══ Testo del documento ══

Le privazioni in tempo di guerra sono state una scuola di vita
Le privazioni in tempo di guerra sono state una scuola di vita
NARRATO DA ERNST KRÖMER
“Questa è la vostra stanza”. Con queste parole io e il mio compagno fummo accolti nel Gabon, nell’Africa occidentale. C’era a malapena il posto per un materasso. Abitammo in quella stanza per sei mesi.
L’INFANZIA trascorsa in una fattoria durante la seconda guerra mondiale mi preparò a vivere in condizioni difficili. Quando nel 1939 scoppiò la guerra, la Germania nazista occupò rapidamente la Polonia. Allora avevo quattro anni. La nostra famiglia era composta dai miei genitori, un fratello e una sorella più piccoli e due sorelle più grandi. Mio padre ci avvertì che avremmo affrontato tempi duri se la Germania avesse perso la guerra.
Abitavamo a Löwenstein, un paesino tedesco della Bassa Slesia, che ora fa parte della Polonia. Nella nostra fattoria di circa 25 ettari coltivavamo cereali e allevavamo bestiame. Mio padre lavorava anche come amministratore per i coltivatori della regione. Quando i nazisti presero il potere, gli affidarono l’incarico di organizzare i coltivatori a sostegno dello sforzo bellico.
Mio padre aveva prestato servizio nella cavalleria durante la prima guerra mondiale e ora quell’impiego statale sotto i nazisti lo esentava dalla chiamata alle armi. I miei genitori avevano da tempo lasciato la chiesa perché erano rimasti delusi dalla condotta del clero nella prima guerra mondiale. Perciò io crebbi senza nutrire interesse per la religione.
Nel 1941 iniziai ad andare a scuola, ma la odiavo e pensavo che ci fossero cose più interessanti che stare a guardare una lavagna. All’inizio del 1945, pochi mesi prima che terminasse la guerra, Breslavia, la capitale della Bassa Slesia, fu assediata dai russi. Un sabato sera vedemmo la città, a quasi 50 chilometri di distanza, completamente illuminata dal fuoco dei colpi di mortaio e dalle esplosioni delle bombe lanciate dagli aerei. Ben presto fummo costretti a sfollare nella zona montuosa. Quando la guerra finì, tornammo a casa, a Löwenstein.

═══

[Compiti da svolgere]
1. Indica se ciascuna affermazione concorda con il racconto sulle privazioni in tempo di guerra, rispondendo sì o no e citando alla lettera le parole decisive: (a) la fattoria di famiglia misurava circa 25 ettari; (b) il padre fu chiamato alle armi durante la seconda guerra mondiale; (c) Breslavia si trovava a quasi 50 chilometri di distanza.
2. Stampa senza modifiche il brano del racconto sulle privazioni in tempo di guerra che inizia con "L’INFANZIA trascorsa in" e termina con "dello sforzo bellico.".
Le righe riportate qui non hanno alcun legame con il testo.

══ Dati forniti ══

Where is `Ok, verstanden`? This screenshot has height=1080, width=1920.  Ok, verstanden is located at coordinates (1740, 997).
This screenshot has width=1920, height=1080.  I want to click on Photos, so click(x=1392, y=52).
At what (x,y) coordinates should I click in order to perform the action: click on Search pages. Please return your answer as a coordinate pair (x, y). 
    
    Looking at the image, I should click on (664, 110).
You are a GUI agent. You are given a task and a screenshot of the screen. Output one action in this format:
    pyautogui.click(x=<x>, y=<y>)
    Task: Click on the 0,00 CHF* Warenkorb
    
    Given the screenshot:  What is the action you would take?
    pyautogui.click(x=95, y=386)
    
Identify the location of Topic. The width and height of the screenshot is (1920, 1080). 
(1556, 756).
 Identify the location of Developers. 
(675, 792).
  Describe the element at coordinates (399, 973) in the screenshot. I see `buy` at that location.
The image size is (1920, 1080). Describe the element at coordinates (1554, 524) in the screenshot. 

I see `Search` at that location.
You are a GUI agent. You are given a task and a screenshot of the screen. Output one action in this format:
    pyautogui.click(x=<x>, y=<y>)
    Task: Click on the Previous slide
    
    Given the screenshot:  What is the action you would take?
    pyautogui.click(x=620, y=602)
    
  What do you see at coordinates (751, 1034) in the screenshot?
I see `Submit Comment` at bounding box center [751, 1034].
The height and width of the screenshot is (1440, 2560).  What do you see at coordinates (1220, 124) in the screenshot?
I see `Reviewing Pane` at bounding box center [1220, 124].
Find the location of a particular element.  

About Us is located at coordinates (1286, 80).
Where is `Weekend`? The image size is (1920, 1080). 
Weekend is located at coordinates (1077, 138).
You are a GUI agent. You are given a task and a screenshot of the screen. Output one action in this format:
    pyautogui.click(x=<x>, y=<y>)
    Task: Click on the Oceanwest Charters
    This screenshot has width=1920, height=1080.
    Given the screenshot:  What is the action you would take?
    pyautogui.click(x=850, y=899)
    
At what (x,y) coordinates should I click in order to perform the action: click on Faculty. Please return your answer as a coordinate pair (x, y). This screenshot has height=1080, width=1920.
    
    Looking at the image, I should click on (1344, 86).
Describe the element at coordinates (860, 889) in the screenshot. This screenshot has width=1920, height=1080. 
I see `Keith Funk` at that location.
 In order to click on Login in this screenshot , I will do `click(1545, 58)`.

═══

[Risposte]
1.
(a) Sì: "Nella nostra fattoria di circa 25 ettari coltivavamo cereali e allevavamo bestiame."
(b) No: "ora quell’impiego statale sotto i nazisti lo esentava dalla chiamata alle armi"
(c) Sì: "a quasi 50 chilometri di distanza"

2.
L’INFANZIA trascorsa in una fattoria durante la seconda guerra mondiale mi preparò a vivere in condizioni difficili. Quando nel 1939 scoppiò la guerra, la Germania nazista occupò rapidamente la Polonia. Allora avevo quattro anni. La nostra famiglia era composta dai miei genitori, un fratello e una sorella più piccoli e due sorelle più grandi. Mio padre ci avvertì che avremmo affrontato tempi duri se la Germania avesse perso la guerra.
Abitavamo a Löwenstein, un paesino tedesco della Bassa Slesia, che ora fa parte della Polonia. Nella nostra fattoria di circa 25 ettari coltivavamo cereali e allevavamo bestiame. Mio padre lavorava anche come amministratore per i coltivatori della regione. Quando i nazisti presero il potere, gli affidarono l’incarico di organizzare i coltivatori a sostegno dello sforzo bellico.